Anche le Acli, in collaborazione con la FAP, tentano, con il progetto intitolato “Una mano per la spesa”, di fare la loro parte. E’ attivo in circa 25 realtà provinciali, con l’obiettivo di portare a casa una spesa di qualità alle persone che non riescono a farla, perché impossibilitate per motivi economici o di salute. È un gesto significativo per quelli che sono entrati in un cono d’ombra ed è al contempo un modo per sostenere l’economia locale e creare una rete di solidarietà all’interno delle comunità. Infatti la mano data non si ferma alla spesa.
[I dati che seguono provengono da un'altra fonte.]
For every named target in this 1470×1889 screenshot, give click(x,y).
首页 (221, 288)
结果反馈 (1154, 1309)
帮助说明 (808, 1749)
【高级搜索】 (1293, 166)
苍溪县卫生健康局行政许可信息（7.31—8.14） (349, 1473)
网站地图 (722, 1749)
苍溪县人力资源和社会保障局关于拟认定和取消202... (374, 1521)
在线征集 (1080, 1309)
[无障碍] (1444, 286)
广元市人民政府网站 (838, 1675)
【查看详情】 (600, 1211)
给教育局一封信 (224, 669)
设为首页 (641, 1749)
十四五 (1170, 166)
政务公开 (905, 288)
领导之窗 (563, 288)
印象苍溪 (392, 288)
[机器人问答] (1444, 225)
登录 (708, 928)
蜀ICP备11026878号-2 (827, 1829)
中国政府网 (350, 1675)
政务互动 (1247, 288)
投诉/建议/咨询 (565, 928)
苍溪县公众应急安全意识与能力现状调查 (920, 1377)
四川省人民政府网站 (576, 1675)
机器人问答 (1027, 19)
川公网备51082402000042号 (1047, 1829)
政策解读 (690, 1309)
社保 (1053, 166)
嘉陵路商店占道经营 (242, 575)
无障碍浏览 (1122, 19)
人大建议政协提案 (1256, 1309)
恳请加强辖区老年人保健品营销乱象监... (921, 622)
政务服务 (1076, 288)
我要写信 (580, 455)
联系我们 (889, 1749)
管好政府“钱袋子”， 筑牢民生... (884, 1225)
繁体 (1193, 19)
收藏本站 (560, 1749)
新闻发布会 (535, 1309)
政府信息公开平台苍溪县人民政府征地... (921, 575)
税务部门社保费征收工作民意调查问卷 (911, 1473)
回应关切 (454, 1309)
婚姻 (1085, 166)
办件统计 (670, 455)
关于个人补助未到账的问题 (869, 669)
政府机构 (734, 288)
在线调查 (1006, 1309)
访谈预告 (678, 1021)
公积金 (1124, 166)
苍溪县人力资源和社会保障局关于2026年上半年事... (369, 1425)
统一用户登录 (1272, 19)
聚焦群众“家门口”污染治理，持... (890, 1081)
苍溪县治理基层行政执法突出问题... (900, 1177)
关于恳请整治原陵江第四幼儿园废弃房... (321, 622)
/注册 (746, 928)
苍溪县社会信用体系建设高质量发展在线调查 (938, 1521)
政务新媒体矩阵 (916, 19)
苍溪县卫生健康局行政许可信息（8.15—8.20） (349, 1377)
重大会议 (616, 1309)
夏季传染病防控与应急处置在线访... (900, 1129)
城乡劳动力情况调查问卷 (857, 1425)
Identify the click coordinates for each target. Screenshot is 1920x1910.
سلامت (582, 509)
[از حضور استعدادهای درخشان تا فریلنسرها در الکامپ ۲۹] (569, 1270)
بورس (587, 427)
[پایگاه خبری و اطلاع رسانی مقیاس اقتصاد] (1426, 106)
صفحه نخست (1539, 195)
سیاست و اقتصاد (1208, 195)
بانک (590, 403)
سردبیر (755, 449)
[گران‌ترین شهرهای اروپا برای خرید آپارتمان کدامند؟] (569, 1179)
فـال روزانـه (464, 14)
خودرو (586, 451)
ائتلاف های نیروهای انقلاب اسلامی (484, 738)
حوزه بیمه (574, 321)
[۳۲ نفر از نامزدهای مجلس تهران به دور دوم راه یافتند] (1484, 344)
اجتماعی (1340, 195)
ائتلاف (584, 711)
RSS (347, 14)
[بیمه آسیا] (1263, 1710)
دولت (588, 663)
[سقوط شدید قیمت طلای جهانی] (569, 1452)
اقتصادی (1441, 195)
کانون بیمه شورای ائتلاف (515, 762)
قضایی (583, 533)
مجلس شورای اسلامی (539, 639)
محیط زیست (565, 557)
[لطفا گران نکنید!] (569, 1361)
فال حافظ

Le Acli, grazie ai loro servizi e ampia esperienza, curano e prendono in carico queste famiglie vulnerabili, dando una risposta ai loro problemi socio/assistenziali, in un’ottica di prossimità e protezione sociale.

Sono circa 250 le famiglie raggiunte, alcune delle quali, hanno avuto la fortuna di riprendersi e hanno abbandonato il progetto, dando il loro posto a chi soffre ancora la fame.

Si distribuiscono in totale 1.000 buste al mese che contengono una spesa mista e sana con prevalenza di frutta e verdura.

Ai territori è data ampia libertà di gestire il progetto secondo le specificità e caratteristiche locali, tant’è che, in alcuni casi, si lavora a livello regionale, in più province. In altri casi è coinvolto solo il livello provinciale o addirittura il singolo circolo.

“Una mano per la spesa” non è un progetto di grandi numeri perché alla quantità si privilegia la qualità, non solo del cibo, ma anche delle relazioni. Secondo l’Associazione, infatti, la mancanza di cibo è solo il punto di caduta finale del malessere su cui si tenta di rispondere immediatamente, ma l’obiettivo più ampio è quello di agire sul disagio e la solitudine della persona che non ha solo fame di cibo ma anche di ascolto e di rapporti interpersonali. In questo senso il progetto pone particolare attenzione al genere alimentare, ma anche al genere umano.

In realtà quest’iniziativa ha un carattere emergenziale e rappresenta una costola del più ampio progetto REBUS che si occupa di raccogliere e redistribuire eccedenze alimentari e farmaceutiche e che è attivo da oltre 10 anni sull’intero territorio nazionale. Le Acli, prima della pandemia hanno recuperato più di 2 milioni di chili di generi alimentari che altrimenti sarebbero finiti in discarica, per distribuirli a 318 mila persone. Si tratta di un lavoro diverso rispetto al progetto sopra descritto, un lavoro di grandi numeri, di governance di raccolta e redistribuzione di cibo e farmaci, che mira a superare gli squilibri distributivi e riportare il nostro Paese, la nostra comunità, lungo l’alveo della giustizia sociale e della sostenibilità ambientale.